▶ _WHAT THE TASK REQUIRES_
Retype the stretch of data from the line containing "You are a computer-use" through the line containing "point(627,601)", both included, without the picture.

▶ _DATASET RECORDS_
* * *
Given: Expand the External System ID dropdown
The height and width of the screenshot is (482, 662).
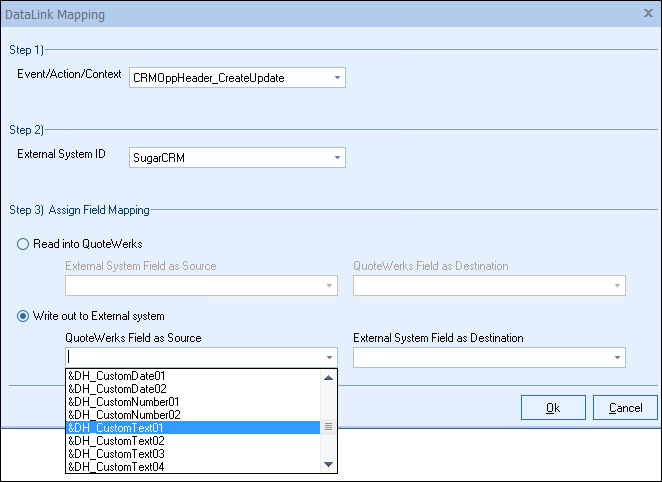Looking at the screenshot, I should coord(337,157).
* * *
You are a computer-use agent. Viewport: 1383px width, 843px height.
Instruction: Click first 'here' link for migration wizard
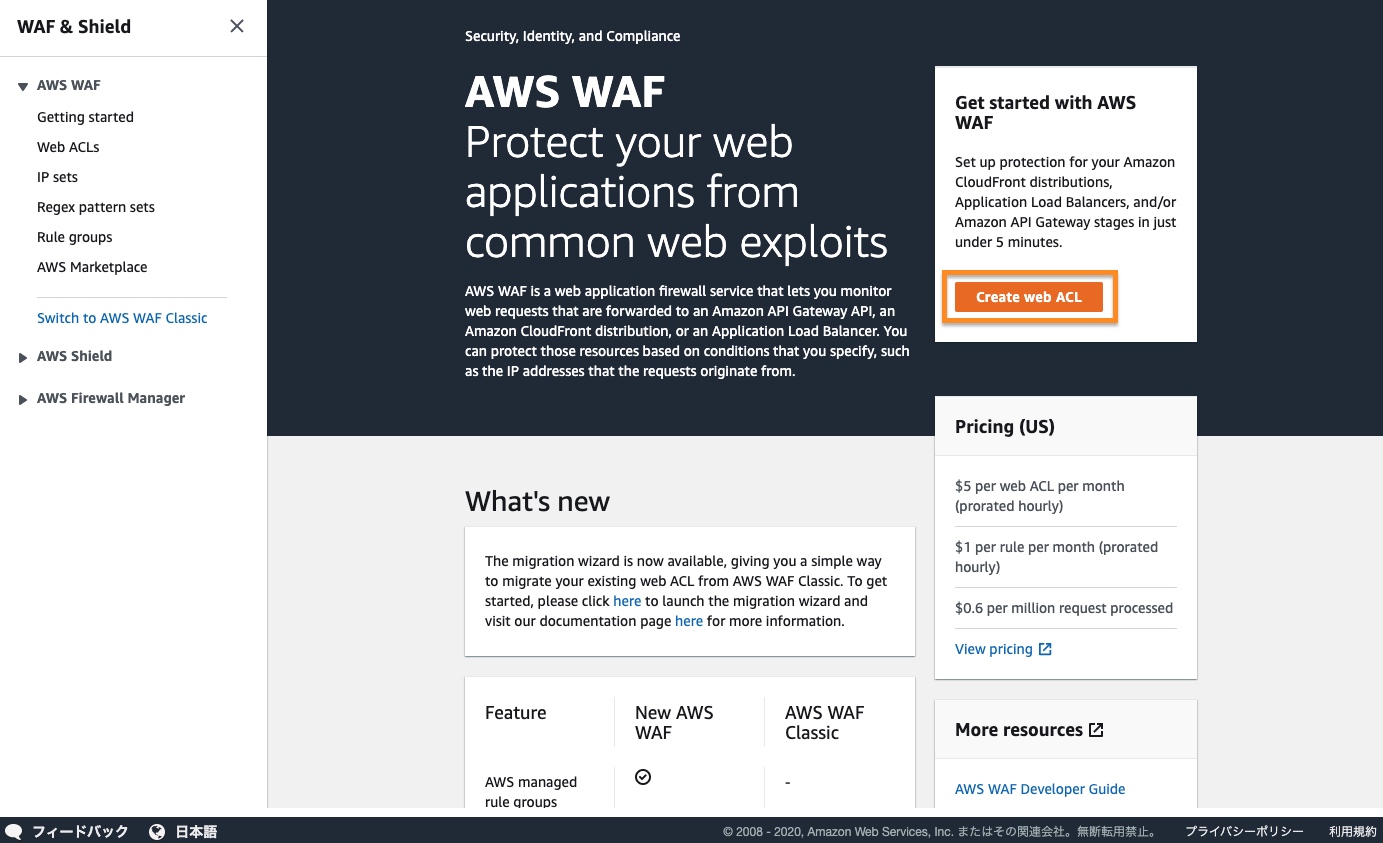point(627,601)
* * *
▶ _OUTPUT OF THE EXERCISE_
You are a computer-use agent. Viewport: 1383px width, 843px height.
Instruction: Click first 'here' link for migration wizard
point(627,601)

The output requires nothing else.